Midwest Sports Fans is a weblog, which was launched by Jerod Morris in August 2008. The site primarily focuses on professional and college teams and athletes relevant to the Midwest.

They receive approximately 600,000 pageviews each month, and is a part of the Yardbarker network, which links daily pieces to Fox Sports homepage

Authors and Content 
Jerod Morris is the Managing Editor and AJ Kaufman serves as Co-editor.  The author list for Midwest Sports Fans has included sports anchors Scott Reister (KNDU-TV in Kennewick, WA) and Candice Crawford (KOMU-TV in Columbia, MO).  Reister wrote a regular column called "The Anchor’s Desk", while Crawford regularly contributed her article, "From the Sideline.".  Other writers include "KVB," Kurt Allen, Jon Washburn, Tyler Juranovich, Devon Alexandre and Drew Lange.  MSF also has a podcast.

Controversy 
In a post titled, "The Curious Case of Raúl Ibañez: Steroid Speculation Perhaps Unfair, but Great Start in 2009 Raising Eyebrows,"  Morris outlined a variety of possible statistical explanations for the impressive beginning Raúl Ibañez got off to in 2009, his first year with the Philadelphia Phillies.

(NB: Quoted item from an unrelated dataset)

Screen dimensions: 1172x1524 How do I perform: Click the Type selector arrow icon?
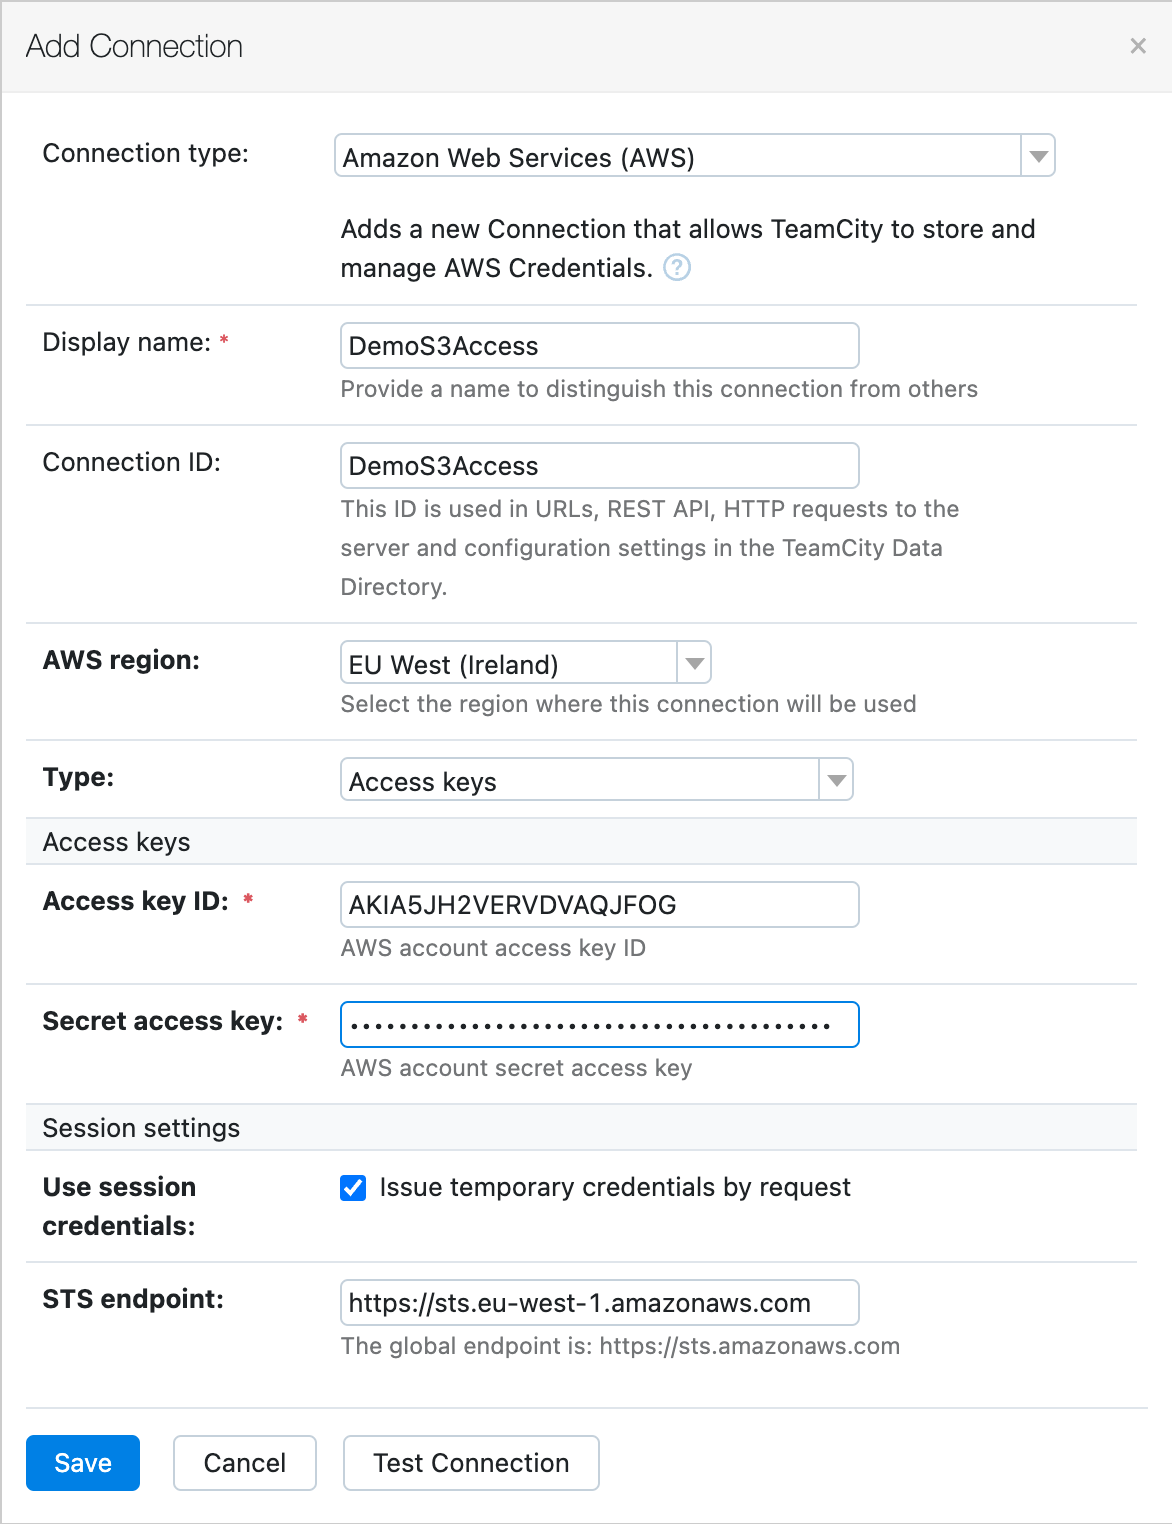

In the post, Morris argues that because of Major League Baseball’s sordid recent history with performance-enhancing drug (PED) use, it is reasonable to speculate and impossible to rule out that Ibáñez’s could be steroid enhanced.  In the post, Morris stated that he was withholding judgment on the issue and later clarified that he did not believe Ibanez was using steroids, only that such speculation is warranted for any Major League Baseball Player.

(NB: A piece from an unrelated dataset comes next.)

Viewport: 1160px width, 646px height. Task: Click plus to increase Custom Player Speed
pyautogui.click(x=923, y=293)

The post on Midwest Sports Fans created a controversy when it was mentioned by John Gonzalez in a "Philadelphia Inquirer" article entitled "A cheap shot at Ibanez". Morris claimed that Gonzalez had mischaracterized the post. Once informed of the Philadelphia Inquirer article by Gonzalez that discussed the post by Morris, Raúl Ibañez criticized the post saying he considered it "pathetic" and "cowardly" and vowing that he would go to any measure to prove that he is clean.

On the same day that Ibanez's comments became public, Morris, Gonzalez, and Ken Rosenthal of Fox Sports appeared on the ESPN show, "Outside the Lines," hosted by Steve Bunin.